En outre, cette théorie s’appuie sur trois types fondamentaux de besoins psychologiques que les individus cherchent à satisfaire :
-
Les besoins d’autonomie
-
Les besoins de compétence
-
Les besoins d’affiliation (de relation avec autrui).
Identité professionnelle
Distinction entre métier et profession
Adam (2012) distingue le métier de la profession. Le métier fait référence à une manière d’être, à une pratique, alors que la profession fait référence à une déclaration de ses convictions, de ses idées, de son engagement. Selon Jellab (2017), depuis la création en 2013 des Ecoles supérieures du professorat et de l’éducation 8 , l’injonction à la professionnalisation est forte. Les professions qui ont un rapport avec les autres sont des professions en constante évolution. Cette injonction à la professionnalisation montre la nécessité de « « se former tout au long de la vie » et d’élargir son domaine de compétences à des savoir-faire ne se limitant pas à un perfectionnement dans « sa discipline » » (p. 4).
Définition
Perez (2006) affirme que « l’identité s’inscrit dans une perspective dynamique et intègre les différentes expériences de l’individu tout au long de la vie », c’est-à-dire que l’individu doit s’adapter « aux changements plus ou moins souhaités et/ou contrôlés » qui s’opèrent dans sa vie professionnelle tout en essayant de « rester le même au fil du temps » (p. 209). « Il élabore une image de soi en relation (accord, tension, contradiction) avec celle que, selon lui, les autres lui attribuent. Cela conduit à un sentiment de reconnaissance ou de non-reconnaissance d’autrui essentiel dans la construction identitaire » (p.110). L’identité professionnelle est un ensemble de représentations que l’individu se fait de « la discipline, du métier, des pratiques professionnelles » (p. 110). Ces représentations sociales sont porteuses de valeurs et rendent la pratique plus significative. Autrement dit, en fonction de ces représentations, l’individu va pouvoir s’impliquer dans son travail selon les valeurs qui lui sont propres, à condition de ressentir une forme de contrôle sur ce qu’il fait et également à condition qu’il en tire une certaine reconnaissance sociale.

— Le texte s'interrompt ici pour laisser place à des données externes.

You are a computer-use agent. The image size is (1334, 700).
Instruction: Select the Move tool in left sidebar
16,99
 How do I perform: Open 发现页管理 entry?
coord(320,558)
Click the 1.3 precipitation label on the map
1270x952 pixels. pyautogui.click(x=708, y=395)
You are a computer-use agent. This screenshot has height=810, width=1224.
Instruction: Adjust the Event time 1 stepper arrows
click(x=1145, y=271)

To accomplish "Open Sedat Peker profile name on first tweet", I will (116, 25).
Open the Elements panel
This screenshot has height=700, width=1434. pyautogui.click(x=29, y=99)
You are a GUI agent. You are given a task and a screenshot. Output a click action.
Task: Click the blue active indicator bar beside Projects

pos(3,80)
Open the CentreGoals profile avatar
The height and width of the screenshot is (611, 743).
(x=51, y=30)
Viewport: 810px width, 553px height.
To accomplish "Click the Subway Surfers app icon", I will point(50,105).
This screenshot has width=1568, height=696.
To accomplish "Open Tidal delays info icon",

Ces recherches nous amènent à envisager l’identité professionnelle comme suit : c’est un processus progressif car l’identité professionnelle se construit au fil du temps et par rapport à l’expérience professionnelle acquise. Cela signifie s’identifier, reconnaître appartenir à telle ou telle profession et être reconnu par les acteurs sociaux avec qui l’individu est en relation. L’identité professionnelle est profondément liée à l’identité personnelle (Moyne, 2000), l’une déteint sur l’autre. Cet auteur déclare que c’est le regard de l’autre qui peut mettre mal à l’aise.
Méthodologie
Notre question de recherche est la suivante : qu’est-ce qui motive un enseignant d’anglais à choisir d’enseigner en BTS et qu’est-ce qui lui permet de continuer dans cette profession ?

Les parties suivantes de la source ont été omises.